■ **ARTICLE**
## Begin

This is very early work in progress on chaos testing utilities for Eventuate and Apache Cassandra. They support running Cassandra clusters and Eventuate applications with Docker and using blockade to easily generate failures like stopping and restarting of containers and introducing network failures such as partitions, packet loss and slow connections.
This repository can be seen as a toolkit or collection of utilities which you can use to test your Eventuate applications. Moreover we are going to describe an examplary test setup that gives an introduction into these tools and serves as a blueprint to build your own more complex test scenarios.
The test scenarios we are about to create mainly facilitate the blockade tool. Blockade is a utility for testing network failures and partitions in distributed applications. Blockade uses Docker containers to run application processes and manages the network from the host system to create various failure scenarios. Docker itself is a container engine that allows you to package and run applications in a hardware-agnostic and platform-agnostic fashion - often called like somewhat lightweight virtual machines.
You can find further information on the blockade github page regarding its configuration and the possibilities you have in addition to what is mentioned in here.
- Docker (tested with docker >= 1.6)
- blockade (currently a fork of the original dcm-oss/blockade)
Given your Docker daemon is running and you have blockade in your $PATH
you are basically ready to go. All
you have to do once is to pull or build the necessary Docker containers the test cluster is based on:
# cassandra image
$ docker pull cassandra:2.2.3
# sbt + scala + java8 base image
$ docker build -t eventuate-chaos/sbt .
After that is done you can start the minimal docker DNS container that is used to identify the containers with each other:
$ ./start-dns.sh
This script will look for the default docker0
network interface and start a dnsdock
image on port 53 for DNS
discovery. You may have to specify the location to your docker socket via $DOCKER_SOCKET
in case the script does not
find it by itself:
$ DOCKER_SOCKET=/var/run/docker.sock ./start-dns.sh
These steps only have to be taken once for the initial bootstrapping.
- Vagrant (tested with 1.7.4)
- VirtualBox
As Docker does not run natively on Mac OS you have to use an existing docker machine
setup and follow the steps under Linux or use the pre-configured Vagrant image that ships with this
repository. If you choose the latter you just have to build the image by running vagrant up
and ssh into your new
machine:
$ vagrant up
$ vagrant ssh
# inside your virtual machine you can find the repository contents
# mounted under /vagrant as usual
cd /vagrant
The examplary test setup we are describing in the following consists of 2 basic components:
-
Eventuate test appliation:
This is the Eventuate application we are actually testing with. It is an EventsourcedActor that continually (every 2 seconds) emits an event that increments an internal counter by persisting it changes. You can find its implementation in ChaosActor.scala. The container which the scala application is running in is named
location-1
. -
Cassandra cluster:
This cassandra cluster contains 3 nodes each running in its own Docker container. The seed node
c1
is the initially started one the remaining nodesc2
andc3
connect with.

## End

■ **TASK LIST**
A - In the chaos testing text, how often does the Eventuate test actor emit an event?
B - Write the next part of the chaos testing text, continuing after its final sentence.

■ **SOURCE MATERIAL**
## Begin

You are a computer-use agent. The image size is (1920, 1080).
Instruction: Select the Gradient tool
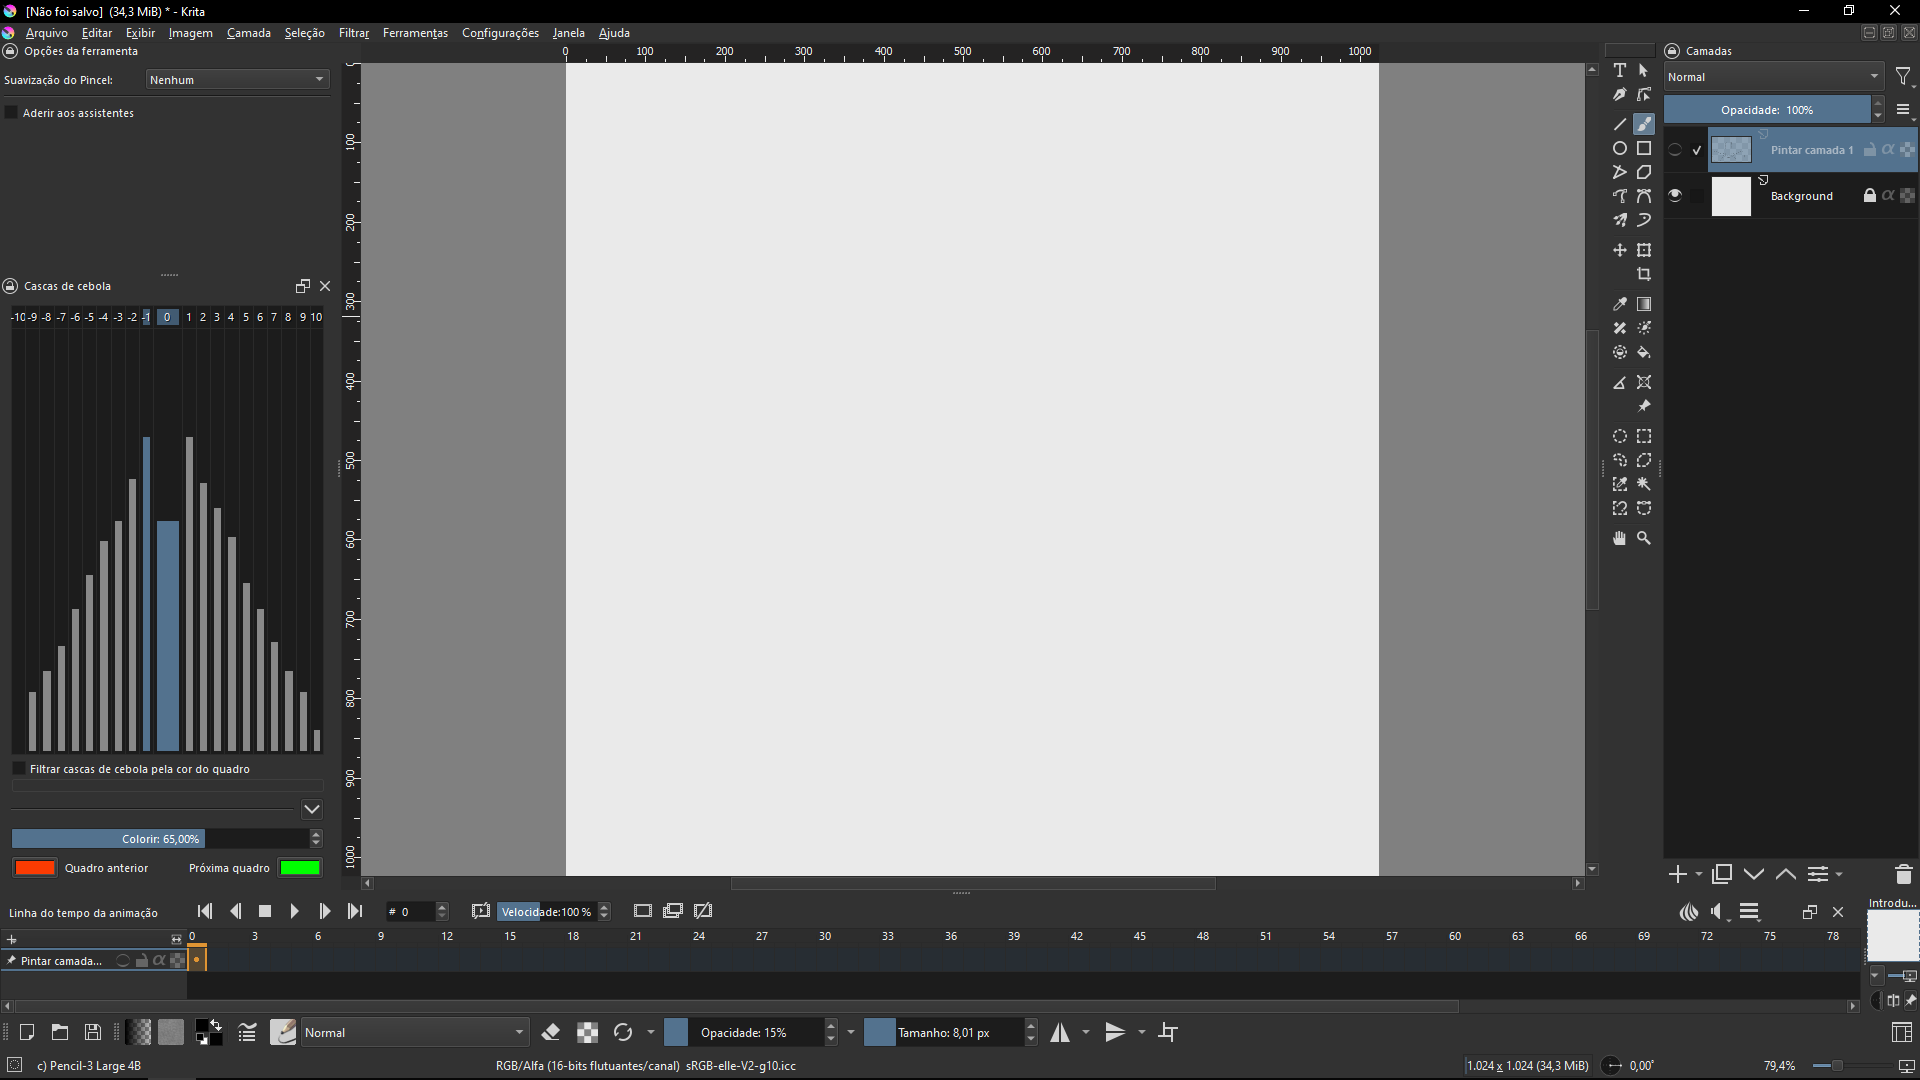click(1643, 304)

## End

■ **THE REPLIES**
A - Every 2 seconds.

B -
The test setup described above is encoded in the blockade.yml
YAML configuration file that is used by
blockade to manage the test cluster:
containers:
c1:
image: cassandra:2.2.3
c2:
image: cassandra:2.2.3
start_delay: 60
links:
c1: "c1"
environment:
CASSANDRA_SEEDS: "c1.cassandra.docker"
c3:
image: cassandra:2.2.3
start_delay: 60
links:
c1: "c1"
environment:
CASSANDRA_SEEDS: "c1.cassandra.docker"
location-1:
image: eventuate-chaos/sbt
command: ["test:run-main com.rbmhtechnology.eventuate.chaos.ChaosActor -d"]
volumes:
"${PWD}": "/app"
links: [ "c2", "c3" ]
environment:
CASSANDRA_NODES: "c1.cassandra.docker,c2.cassandra.docker,c3.cassandra.docker"
Now that you have all prerequisites fulfilled you can start up the blockade test cluster as it is configured
in the blockade.yml
shipped with this repository. From this point on you may freely experiment and modify all given
parameters and configurations as this is just a toolkit to get you started as quickly as possible.
Note that all blockade commands require root permissions.
$ sudo blockade up
Depending on the cassandra version (> 2.1) you have to configure a reasonable startup delay for every cassandra node
like 60 seconds (see the
documentation for
further information). This may increase the initial startup time a lot. Once all nodes are up and running you can
inspect your running cluster via blockade status
:
$ sudo blockade status
NODE CONTAINER ID STATUS IP NETWORK PARTITION
c1 8ccf90e8f76e UP 172.17.0.3 NORMAL
c2 5c65f3ca62ec UP 172.17.0.5 NORMAL
c3 4b630db6a19e UP 172.17.0.4 NORMAL
location-1 bb8c89f615ef UP 172.17.0.6 NORMAL
From now on you may introduce any kind of failure the blockade tool supports.
$ sudo blockade partition c2
NODE CONTAINER ID STATUS IP NETWORK PARTITION
c1 8ccf90e8f76e UP 172.17.0.3 NORMAL 2
c2 5c65f3ca62ec UP 172.17.0.5 NORMAL 1
c3 4b630db6a19e UP 172.17.0.4 NORMAL 2
location-1 bb8c89f615ef UP 172.17.0.6 NORMAL 2
As you can see in the PARTITION
column of the command output all cassandra nodes are separated from each other while
the test application (location-1
) can reach the cassandra node c2
only.
$ sudo blockade partition c1 c3
NODE CONTAINER ID STATUS IP NETWORK PARTITION
c1 8ccf90e8f76e UP 172.17.0.3 NORMAL 1
c2 5c65f3ca62ec UP 172.17.0.5 NORMAL 3
c3 4b630db6a19e UP 172.17.0.4 NORMAL 2
location-1 bb8c89f615ef UP 172.17.0.6 NORMAL 3
$ sudo blockade flaky location-1
NODE CONTAINER ID STATUS IP NETWORK PARTITION
c1 8ccf90e8f76e UP 172.17.0.3 NORMAL 1
c2 5c65f3ca62ec UP 172.17.0.5 NORMAL 3
c3 4b630db6a19e UP 172.17.0.4 NORMAL 2
location-1 bb8c89f615ef UP 172.17.0.6 FLAKY 3
You may also restart one or multiple nodes and inspect the effect on the Eventuate application as well:
$ sudo blockade restart c2 c3
While playing with the conditions of the test cluster you can see the Eventuate application output its current state
(being the actual counter value) on stdout. This is my personal preference but I like to inspect the current Eventuate
node's status in a tmux split window while I modify the cluster's condition with tmux split-window "docker logs -f location-1"
:
counter = 65 (recovery = false)
counter = 66 (recovery = false)
persist failure 696: Not enough replica available for query at consistency QUORUM (2 required but only 1 alive)
persist failure 697: Not enough replica available for query at consistency QUORUM (2 required but only 1 alive)
counter = 67 (recovery = false)
...
counter = 74 (recovery = false)
counter = 75 (recovery = false)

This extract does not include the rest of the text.